Aún queda trabajo para encontrar una relación precisa en el contexto de inéditas políticas monetarias ultraexpansivas, implantadas al menos desde los años 90 y generalizadas profundizadas en la presente década, y de desregulación del comportamiento bancario.

Ahora bien, hay problemáticas señaladas que se han venido apuntado y que han de formar parte de nuestra preocupación política e intelectual, porque aún no se ha concluido una teoría que las explique precisamente.

El crecimiento de capital ficticio, expresado en el peso creciente de los mercados financieros y los procesos de titularización, puede vaticinar, ante la falta de un sostén material acorde, una probable destrucción de capital. El pronóstico que brindaría la escuela marxista de destrucción de capital parece consistente, pero el retraso en su plena materialización impide afirmar una consecuencia automática. Este mecanismo de ajuste y recuperación de la tasa de beneficio ha sido sorteada por una política de regulación de los mercados financieros favorable a la socialización de deudas y las pérdidas asociadas, para blindar a una minoría, que posterga, no sabemos hasta cuando, esa destrucción de capital, acentuando las políticas de explotación del mundo del trabajo y socialización de su coste entre las clases populares.

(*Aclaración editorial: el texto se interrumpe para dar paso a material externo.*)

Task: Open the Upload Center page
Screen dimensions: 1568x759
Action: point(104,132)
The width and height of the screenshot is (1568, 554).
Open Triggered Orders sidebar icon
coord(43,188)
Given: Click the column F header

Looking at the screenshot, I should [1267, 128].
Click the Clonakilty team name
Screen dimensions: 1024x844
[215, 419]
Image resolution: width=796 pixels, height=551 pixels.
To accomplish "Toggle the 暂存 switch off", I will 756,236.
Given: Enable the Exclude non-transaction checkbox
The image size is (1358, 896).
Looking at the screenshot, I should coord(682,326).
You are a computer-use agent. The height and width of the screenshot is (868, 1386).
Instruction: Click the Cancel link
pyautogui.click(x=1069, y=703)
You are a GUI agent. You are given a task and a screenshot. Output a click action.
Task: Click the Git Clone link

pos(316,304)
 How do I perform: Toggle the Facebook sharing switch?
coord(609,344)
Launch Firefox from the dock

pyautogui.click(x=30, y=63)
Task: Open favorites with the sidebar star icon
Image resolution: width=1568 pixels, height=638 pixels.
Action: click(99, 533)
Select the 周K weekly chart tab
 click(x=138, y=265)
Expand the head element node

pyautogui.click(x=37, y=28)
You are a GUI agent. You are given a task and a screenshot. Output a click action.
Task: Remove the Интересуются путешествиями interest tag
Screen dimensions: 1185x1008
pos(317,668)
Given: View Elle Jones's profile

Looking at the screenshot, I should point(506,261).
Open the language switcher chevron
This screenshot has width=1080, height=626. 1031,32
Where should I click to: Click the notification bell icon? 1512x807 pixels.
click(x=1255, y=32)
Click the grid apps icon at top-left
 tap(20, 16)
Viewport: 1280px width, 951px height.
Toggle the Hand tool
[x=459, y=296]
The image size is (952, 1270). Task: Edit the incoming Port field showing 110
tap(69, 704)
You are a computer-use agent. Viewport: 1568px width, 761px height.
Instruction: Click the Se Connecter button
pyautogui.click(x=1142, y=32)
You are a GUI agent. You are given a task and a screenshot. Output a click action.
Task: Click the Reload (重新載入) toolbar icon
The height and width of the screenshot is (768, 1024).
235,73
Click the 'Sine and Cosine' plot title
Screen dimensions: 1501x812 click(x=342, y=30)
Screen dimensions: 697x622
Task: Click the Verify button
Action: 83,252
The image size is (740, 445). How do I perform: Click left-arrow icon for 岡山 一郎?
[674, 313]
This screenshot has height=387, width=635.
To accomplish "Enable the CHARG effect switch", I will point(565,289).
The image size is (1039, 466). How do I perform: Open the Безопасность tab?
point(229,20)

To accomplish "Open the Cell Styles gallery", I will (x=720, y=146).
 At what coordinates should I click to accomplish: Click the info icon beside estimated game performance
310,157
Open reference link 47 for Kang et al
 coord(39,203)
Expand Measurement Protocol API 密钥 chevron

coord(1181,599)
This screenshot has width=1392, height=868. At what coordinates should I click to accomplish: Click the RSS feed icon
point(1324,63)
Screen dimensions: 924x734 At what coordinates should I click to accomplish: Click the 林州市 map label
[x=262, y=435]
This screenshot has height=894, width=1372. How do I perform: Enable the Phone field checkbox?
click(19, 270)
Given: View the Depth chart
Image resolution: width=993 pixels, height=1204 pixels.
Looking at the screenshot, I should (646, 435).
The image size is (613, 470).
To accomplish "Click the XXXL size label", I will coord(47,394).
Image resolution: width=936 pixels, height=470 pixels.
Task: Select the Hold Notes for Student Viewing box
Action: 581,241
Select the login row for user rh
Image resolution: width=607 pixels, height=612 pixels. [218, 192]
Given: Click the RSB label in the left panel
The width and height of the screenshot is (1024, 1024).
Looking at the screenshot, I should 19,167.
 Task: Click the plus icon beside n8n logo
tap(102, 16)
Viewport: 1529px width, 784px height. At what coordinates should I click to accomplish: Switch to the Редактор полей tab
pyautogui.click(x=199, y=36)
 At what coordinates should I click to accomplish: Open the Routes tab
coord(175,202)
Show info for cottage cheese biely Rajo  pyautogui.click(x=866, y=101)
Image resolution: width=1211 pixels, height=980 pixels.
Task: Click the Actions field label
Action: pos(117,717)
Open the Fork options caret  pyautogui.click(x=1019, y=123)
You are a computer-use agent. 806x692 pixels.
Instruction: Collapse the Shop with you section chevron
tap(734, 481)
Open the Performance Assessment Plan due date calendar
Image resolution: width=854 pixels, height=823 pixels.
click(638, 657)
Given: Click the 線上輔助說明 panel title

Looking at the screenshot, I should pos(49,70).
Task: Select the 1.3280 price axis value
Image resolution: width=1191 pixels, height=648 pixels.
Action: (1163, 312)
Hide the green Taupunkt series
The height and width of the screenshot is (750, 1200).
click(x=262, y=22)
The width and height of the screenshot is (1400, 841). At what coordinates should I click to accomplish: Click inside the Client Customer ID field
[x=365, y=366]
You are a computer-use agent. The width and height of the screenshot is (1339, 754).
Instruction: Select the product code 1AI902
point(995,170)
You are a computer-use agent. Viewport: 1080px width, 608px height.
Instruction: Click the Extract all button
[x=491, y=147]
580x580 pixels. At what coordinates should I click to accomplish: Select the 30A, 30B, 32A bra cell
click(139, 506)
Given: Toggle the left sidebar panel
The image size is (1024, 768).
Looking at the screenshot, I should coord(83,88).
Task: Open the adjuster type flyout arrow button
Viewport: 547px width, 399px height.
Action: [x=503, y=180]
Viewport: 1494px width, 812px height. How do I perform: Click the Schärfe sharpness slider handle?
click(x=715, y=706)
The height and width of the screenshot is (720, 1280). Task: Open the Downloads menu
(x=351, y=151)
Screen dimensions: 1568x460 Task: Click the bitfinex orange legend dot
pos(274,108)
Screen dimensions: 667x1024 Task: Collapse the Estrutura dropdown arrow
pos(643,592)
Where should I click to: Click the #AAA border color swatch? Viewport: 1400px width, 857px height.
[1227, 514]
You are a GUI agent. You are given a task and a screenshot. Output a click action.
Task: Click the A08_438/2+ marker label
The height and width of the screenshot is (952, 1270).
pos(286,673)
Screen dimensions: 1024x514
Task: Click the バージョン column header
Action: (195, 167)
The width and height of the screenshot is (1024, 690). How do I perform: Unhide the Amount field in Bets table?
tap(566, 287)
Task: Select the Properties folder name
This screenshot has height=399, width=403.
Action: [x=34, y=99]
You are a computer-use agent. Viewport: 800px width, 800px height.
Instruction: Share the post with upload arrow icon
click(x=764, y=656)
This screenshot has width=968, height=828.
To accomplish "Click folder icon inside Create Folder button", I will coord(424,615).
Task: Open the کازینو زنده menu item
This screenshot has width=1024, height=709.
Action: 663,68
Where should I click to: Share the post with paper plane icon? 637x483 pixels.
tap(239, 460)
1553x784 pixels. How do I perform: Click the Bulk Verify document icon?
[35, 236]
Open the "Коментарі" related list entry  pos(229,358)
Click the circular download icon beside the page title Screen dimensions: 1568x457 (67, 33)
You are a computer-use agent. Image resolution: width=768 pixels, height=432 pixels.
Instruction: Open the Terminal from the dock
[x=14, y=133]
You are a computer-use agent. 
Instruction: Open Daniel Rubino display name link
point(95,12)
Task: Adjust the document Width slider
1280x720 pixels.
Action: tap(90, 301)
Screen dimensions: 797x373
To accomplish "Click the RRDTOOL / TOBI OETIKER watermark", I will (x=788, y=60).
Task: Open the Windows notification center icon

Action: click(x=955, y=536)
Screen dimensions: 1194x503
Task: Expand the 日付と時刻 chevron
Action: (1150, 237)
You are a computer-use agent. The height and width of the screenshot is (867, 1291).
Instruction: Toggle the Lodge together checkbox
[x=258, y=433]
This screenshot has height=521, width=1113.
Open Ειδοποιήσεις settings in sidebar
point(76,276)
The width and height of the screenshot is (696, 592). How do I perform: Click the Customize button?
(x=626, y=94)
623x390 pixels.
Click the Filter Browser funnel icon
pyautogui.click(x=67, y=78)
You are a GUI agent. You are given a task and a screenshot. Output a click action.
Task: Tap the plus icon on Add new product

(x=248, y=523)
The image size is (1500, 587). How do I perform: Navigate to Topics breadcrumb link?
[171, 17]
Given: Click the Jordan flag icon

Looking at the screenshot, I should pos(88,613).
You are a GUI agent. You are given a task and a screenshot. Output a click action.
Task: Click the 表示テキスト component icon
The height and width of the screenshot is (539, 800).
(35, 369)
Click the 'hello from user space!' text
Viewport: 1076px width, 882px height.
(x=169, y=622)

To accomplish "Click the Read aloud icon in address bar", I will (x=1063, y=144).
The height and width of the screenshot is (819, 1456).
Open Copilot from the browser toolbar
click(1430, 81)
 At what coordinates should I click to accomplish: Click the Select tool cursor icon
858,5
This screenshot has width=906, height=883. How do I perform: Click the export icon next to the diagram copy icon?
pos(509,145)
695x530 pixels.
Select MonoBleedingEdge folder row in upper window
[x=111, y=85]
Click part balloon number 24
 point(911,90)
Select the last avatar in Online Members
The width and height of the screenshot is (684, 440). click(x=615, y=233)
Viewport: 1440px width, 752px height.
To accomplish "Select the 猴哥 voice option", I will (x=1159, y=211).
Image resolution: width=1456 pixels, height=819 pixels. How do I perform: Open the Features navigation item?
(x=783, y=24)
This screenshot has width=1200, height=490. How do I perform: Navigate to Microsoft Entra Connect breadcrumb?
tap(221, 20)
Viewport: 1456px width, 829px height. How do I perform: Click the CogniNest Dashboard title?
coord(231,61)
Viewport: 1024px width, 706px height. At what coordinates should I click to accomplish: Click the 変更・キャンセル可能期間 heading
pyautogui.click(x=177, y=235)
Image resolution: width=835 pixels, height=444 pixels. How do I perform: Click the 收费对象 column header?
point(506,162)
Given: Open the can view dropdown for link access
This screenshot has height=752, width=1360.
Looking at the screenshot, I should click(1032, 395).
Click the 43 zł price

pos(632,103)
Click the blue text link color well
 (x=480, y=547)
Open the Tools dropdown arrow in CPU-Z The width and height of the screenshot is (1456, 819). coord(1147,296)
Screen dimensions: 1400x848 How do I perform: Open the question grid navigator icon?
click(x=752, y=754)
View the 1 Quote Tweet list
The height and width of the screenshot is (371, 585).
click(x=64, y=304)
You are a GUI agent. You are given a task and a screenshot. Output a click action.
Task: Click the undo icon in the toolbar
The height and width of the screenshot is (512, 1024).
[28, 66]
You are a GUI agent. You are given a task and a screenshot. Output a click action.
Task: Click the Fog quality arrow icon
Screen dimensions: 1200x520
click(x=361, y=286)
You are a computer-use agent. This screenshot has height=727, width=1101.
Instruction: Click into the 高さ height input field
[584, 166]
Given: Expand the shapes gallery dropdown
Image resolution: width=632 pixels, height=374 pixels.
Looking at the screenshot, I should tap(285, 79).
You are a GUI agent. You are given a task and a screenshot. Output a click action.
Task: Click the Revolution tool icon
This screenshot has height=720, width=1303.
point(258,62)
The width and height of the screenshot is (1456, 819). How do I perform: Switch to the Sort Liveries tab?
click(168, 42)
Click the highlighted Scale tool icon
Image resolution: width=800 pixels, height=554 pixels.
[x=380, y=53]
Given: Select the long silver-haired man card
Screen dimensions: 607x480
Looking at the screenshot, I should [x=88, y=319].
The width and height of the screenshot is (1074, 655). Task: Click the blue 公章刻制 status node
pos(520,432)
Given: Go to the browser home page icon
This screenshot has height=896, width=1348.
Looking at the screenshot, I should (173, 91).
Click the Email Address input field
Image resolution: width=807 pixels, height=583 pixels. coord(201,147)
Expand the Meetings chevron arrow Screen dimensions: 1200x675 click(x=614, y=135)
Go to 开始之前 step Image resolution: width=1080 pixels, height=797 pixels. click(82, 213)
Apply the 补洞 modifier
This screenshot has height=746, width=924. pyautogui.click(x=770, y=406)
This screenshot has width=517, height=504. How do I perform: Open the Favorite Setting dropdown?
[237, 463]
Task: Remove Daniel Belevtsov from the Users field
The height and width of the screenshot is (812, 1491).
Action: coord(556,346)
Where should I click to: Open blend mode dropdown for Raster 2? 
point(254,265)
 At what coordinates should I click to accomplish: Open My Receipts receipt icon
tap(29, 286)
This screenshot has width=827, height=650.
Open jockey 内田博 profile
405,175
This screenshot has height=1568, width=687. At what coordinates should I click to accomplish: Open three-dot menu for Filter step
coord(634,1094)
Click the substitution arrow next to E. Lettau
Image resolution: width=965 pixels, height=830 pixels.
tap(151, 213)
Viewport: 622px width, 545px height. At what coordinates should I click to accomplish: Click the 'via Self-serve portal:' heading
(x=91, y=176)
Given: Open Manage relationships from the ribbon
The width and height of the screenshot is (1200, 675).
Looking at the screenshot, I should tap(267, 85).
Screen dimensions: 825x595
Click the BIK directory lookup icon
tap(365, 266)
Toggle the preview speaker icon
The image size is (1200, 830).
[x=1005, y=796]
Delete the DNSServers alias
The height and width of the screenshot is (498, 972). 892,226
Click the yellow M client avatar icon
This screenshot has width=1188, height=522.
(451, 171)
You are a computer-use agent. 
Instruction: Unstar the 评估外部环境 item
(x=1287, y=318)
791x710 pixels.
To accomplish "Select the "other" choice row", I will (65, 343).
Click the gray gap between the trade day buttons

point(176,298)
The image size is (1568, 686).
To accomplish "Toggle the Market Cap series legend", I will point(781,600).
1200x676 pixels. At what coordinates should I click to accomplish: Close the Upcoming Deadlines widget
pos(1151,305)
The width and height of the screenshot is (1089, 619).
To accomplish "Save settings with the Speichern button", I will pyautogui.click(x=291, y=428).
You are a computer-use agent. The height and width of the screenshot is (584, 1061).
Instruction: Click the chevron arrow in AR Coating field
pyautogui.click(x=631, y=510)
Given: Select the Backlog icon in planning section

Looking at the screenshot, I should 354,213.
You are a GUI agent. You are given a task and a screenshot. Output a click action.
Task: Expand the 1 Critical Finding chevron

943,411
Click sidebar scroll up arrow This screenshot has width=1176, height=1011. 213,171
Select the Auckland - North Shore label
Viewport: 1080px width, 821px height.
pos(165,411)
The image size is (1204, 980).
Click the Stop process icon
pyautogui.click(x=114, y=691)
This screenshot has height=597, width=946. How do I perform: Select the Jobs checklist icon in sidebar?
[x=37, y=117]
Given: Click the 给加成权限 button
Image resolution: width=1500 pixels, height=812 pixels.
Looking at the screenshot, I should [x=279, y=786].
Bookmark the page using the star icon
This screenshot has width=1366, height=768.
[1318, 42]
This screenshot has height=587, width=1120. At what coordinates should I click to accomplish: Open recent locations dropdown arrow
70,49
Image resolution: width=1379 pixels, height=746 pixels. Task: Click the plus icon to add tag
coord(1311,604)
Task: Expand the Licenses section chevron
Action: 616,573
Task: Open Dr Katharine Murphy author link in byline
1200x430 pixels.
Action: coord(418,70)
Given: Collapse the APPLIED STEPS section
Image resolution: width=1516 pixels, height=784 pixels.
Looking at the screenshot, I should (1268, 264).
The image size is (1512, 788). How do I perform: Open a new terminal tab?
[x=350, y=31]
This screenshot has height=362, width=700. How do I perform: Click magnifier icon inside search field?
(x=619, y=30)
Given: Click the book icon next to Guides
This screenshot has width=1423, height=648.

Estos fenómenos también han propiciado una dinámica de acaparamiento de bienes raíces -acumulación por desposesión-, una privatización de los bienes públicos y comunes, y, debido posiblemente a la moderación de la tasa de beneficio efectivo y al estancamiento, una evolución de los precios rampante y cierta tendencia a la deflación, así como a la inestabilidad de precios en las materias primas.

Ya hemos visto que la sobreliquidez causada por esta política monetaria no se ha traducido en un crecimiento de la inflación, algo explicado por los teóricos que nos advierten que los precios globales están regulados por la expresión monetaria del tiempo de trabajo, MELT.

1.4. Una reflexión sobre el carácter político de la moneda.

Parece pertinente entonces también incluir en nuestro análisis el papel del Estado, del sistema bancario y financiero, y de su alcance e influencia, mediante la política monetaria.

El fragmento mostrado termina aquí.